→ The task:
Reproduce these lines verbatim, starting at the line containing "Viewport: 179px width, 101px height." and ending at the line containing "coord(310,393)".

→ Supplied material:
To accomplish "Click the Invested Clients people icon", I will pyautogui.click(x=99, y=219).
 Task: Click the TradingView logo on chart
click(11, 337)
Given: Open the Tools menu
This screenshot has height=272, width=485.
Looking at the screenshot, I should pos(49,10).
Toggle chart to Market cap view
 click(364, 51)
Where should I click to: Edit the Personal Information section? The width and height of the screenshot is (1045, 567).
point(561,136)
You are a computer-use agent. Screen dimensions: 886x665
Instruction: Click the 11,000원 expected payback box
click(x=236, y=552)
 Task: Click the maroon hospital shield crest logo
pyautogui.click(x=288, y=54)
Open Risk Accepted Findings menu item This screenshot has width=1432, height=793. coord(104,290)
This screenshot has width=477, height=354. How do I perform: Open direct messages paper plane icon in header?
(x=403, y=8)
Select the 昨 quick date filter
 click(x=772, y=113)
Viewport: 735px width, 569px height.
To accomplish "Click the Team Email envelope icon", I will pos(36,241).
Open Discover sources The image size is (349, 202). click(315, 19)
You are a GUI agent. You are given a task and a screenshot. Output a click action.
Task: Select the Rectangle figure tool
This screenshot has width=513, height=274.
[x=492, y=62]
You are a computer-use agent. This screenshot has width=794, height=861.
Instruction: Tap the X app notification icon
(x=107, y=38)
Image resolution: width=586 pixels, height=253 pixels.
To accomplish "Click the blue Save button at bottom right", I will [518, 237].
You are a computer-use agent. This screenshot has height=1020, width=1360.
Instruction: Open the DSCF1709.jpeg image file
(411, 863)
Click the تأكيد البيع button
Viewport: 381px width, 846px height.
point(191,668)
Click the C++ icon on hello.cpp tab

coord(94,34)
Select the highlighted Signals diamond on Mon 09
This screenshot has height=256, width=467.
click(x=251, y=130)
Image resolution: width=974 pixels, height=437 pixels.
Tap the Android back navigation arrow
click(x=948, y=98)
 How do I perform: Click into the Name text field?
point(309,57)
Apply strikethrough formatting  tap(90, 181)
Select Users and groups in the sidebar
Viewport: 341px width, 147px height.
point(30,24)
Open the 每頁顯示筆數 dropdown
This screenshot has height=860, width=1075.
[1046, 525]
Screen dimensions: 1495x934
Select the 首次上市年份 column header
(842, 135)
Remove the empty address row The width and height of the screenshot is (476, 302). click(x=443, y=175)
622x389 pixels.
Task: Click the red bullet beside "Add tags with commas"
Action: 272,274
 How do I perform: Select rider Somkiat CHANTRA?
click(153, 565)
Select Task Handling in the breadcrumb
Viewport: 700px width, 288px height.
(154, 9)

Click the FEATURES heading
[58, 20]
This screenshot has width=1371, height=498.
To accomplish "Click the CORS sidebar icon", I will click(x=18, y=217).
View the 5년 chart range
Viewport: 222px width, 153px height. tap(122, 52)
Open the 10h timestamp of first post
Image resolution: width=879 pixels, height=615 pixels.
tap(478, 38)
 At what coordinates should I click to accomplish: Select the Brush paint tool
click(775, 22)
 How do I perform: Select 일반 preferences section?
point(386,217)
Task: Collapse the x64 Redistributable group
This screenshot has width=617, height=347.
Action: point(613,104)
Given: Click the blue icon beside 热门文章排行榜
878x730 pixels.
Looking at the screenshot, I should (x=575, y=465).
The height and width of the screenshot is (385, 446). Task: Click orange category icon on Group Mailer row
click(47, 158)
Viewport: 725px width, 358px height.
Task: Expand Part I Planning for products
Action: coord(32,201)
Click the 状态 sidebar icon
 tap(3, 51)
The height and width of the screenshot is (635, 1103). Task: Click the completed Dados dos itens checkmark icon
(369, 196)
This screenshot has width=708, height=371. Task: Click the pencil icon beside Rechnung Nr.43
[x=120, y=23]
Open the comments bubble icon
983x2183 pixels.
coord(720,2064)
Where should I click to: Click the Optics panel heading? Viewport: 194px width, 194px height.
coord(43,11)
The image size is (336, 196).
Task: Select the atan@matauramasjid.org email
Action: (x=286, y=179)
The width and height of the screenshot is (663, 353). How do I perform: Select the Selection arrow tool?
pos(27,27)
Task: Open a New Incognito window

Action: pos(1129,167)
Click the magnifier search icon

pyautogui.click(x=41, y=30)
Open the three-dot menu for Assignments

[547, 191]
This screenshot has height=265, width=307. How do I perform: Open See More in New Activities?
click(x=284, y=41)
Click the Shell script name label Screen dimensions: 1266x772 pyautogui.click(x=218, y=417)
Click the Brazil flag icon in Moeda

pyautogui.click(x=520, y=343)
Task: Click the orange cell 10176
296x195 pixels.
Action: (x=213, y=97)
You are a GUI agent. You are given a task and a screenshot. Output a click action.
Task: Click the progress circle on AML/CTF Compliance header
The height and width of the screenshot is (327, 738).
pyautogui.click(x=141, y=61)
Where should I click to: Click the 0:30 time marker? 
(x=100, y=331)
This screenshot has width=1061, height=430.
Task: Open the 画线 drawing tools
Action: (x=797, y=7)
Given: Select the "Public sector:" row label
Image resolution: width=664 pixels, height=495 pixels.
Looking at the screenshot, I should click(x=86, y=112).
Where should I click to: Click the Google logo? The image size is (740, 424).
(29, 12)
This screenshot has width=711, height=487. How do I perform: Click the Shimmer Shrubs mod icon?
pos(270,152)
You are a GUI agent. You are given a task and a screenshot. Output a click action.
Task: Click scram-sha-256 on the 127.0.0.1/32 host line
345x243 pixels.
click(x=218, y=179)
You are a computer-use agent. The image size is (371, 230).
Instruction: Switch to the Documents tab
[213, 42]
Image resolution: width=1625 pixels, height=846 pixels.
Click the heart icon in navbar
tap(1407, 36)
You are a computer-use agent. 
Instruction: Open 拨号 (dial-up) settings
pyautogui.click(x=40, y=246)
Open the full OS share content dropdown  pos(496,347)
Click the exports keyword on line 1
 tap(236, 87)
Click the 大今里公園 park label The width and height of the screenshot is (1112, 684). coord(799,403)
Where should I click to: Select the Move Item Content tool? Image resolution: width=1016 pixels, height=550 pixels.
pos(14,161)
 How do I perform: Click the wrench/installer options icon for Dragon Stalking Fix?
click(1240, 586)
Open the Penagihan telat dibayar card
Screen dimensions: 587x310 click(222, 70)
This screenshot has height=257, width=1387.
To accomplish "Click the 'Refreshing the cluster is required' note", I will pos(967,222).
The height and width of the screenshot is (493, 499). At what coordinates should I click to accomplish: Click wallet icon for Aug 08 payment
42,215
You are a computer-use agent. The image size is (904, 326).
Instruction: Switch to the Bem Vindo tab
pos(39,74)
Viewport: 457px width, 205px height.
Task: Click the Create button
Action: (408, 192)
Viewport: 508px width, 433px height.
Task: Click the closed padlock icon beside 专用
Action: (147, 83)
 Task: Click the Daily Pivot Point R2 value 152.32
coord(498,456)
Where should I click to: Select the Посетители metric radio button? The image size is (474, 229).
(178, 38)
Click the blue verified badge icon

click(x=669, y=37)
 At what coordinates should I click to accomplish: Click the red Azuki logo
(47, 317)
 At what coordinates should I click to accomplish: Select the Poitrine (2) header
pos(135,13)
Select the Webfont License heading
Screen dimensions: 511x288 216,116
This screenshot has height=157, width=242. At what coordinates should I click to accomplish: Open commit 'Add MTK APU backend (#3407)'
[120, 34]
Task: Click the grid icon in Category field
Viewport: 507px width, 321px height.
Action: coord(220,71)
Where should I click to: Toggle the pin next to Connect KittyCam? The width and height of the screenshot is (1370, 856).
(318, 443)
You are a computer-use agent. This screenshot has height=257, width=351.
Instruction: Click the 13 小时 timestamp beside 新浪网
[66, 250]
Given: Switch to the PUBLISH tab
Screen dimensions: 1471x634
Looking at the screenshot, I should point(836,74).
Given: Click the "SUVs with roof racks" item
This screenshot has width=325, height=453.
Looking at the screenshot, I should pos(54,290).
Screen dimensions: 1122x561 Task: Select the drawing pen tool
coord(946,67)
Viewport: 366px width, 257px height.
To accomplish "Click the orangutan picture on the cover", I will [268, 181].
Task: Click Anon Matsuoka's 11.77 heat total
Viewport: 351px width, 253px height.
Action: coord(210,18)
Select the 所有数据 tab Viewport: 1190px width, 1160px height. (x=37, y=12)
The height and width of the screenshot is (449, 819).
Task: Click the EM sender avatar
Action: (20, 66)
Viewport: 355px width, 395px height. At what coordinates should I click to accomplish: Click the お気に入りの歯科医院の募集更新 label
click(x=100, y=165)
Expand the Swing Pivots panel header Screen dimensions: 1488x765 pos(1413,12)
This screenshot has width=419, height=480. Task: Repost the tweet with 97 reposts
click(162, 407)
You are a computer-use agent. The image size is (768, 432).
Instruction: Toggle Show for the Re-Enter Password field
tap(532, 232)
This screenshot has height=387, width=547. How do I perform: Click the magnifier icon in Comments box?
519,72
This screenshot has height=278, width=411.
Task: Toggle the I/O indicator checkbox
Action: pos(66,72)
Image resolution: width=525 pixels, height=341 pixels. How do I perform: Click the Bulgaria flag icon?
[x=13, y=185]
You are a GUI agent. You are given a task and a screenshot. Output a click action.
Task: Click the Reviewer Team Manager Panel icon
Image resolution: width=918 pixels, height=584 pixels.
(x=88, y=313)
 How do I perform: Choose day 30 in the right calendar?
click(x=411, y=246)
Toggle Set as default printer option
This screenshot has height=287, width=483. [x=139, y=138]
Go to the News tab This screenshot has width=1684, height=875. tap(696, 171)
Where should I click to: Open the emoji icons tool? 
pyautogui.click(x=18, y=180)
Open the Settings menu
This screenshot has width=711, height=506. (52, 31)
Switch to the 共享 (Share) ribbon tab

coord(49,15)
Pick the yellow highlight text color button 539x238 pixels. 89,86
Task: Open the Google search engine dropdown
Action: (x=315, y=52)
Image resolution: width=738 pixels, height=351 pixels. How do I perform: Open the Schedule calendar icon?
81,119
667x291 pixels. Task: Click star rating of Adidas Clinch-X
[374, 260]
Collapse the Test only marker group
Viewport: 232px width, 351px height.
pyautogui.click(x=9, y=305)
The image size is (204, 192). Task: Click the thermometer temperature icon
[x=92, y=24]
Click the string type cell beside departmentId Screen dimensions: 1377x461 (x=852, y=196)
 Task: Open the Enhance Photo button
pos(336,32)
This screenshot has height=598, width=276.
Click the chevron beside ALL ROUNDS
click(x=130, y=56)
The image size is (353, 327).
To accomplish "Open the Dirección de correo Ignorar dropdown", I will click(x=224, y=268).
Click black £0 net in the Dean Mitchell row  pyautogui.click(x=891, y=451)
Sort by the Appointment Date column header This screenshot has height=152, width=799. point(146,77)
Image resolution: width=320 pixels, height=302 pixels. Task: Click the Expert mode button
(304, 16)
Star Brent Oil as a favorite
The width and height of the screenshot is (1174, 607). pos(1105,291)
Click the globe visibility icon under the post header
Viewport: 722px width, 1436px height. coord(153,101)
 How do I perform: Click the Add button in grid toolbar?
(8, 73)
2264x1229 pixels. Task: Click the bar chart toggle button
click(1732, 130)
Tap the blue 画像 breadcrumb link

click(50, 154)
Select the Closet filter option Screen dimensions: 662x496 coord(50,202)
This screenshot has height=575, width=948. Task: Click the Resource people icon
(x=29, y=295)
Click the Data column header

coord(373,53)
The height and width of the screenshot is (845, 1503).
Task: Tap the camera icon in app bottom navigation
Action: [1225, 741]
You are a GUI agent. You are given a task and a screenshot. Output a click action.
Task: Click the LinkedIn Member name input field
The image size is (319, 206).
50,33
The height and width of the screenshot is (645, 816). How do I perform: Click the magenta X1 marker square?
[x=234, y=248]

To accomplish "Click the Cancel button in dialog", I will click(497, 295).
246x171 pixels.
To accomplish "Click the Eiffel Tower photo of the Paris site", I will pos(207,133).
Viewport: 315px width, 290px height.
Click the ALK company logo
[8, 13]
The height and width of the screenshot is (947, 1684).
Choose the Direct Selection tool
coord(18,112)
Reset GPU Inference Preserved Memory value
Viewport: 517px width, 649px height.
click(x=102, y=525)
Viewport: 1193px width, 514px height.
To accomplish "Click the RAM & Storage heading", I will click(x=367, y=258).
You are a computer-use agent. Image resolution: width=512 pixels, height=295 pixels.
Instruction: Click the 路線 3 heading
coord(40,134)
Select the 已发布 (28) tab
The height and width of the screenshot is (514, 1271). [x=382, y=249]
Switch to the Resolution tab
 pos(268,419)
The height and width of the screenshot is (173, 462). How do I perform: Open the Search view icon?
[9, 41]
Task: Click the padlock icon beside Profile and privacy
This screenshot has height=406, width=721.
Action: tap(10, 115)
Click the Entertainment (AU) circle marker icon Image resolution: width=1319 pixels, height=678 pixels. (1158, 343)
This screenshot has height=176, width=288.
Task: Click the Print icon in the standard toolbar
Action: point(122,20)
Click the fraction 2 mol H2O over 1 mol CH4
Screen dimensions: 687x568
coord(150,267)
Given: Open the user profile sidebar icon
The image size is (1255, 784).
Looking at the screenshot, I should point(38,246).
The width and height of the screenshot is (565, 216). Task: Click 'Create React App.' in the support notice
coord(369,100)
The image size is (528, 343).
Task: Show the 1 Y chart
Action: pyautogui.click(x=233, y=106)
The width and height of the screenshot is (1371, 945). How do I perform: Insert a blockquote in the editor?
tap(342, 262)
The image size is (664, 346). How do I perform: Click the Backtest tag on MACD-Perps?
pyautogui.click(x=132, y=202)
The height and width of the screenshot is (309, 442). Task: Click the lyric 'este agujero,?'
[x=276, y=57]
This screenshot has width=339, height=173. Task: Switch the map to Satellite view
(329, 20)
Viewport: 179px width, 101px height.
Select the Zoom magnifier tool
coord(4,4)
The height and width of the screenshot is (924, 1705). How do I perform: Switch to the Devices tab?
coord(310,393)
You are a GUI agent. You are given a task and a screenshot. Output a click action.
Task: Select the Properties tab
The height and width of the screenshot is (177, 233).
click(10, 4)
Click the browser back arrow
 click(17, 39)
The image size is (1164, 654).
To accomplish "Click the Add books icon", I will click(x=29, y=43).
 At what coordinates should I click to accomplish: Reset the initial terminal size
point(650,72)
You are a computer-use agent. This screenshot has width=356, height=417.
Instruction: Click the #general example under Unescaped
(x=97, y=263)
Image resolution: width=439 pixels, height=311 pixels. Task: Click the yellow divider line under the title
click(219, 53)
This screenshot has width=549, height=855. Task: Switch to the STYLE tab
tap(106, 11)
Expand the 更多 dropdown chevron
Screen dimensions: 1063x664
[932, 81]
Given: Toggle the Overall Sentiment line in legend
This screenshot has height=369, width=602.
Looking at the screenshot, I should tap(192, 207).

→ The output:
Viewport: 179px width, 101px height.
Select the Zoom magnifier tool
coord(4,4)
The height and width of the screenshot is (924, 1705). How do I perform: Switch to the Devices tab?
coord(310,393)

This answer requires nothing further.